Lembrada pelos celulares “tijolões e indestrutíveis” da década de 2000, a finlandesa Nokia, que vendeu sua divisão de smartphones e hoje recebe apenas os royalties pela cessão da marca, está agora concentrada na implementação do 5G ao redor do mundo e, em breve, também no Brasil. O fornecimento de redes e antenas para o 5G é o principal negócio da Nokia. Com 165 contratos já fechados, ela disputa a liderança global do mercado de equipamentos com a sueca Ericsson, que tem 139, e a chinesa Huawei, com 92 – no caso da Huawei, o dado é do fim de 2019, pois a empresa deixou de atualizar o número depois que sofreu restrições em diversos países, como Estados Unidos e Reino Unido.

Em paralelo, a Nokia tem o desafio de aumentar a eficiência. Em março, a matriz determinou que suas filiais cortem entre 5 mil e 10 mil postos de trabalho até 2023, para economizar até 700 milhões de euros.

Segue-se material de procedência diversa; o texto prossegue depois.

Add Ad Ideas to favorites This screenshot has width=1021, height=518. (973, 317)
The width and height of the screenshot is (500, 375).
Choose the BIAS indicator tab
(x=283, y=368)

Por aqui, a determinação terá pouco impacto, pois as operações já são enxutas, afirma o executivo-chefe da empresa no Brasil, Ailton Santos, em entrevista ao Estadão/Broadcast. A Nokia tem escritórios em São Paulo, Rio e Curitiba, além de hubs em Sorocaba e Barueri (SP) para produção e distribuição de equipamentos. Emprega 3 mil pessoas direta e indiretamente.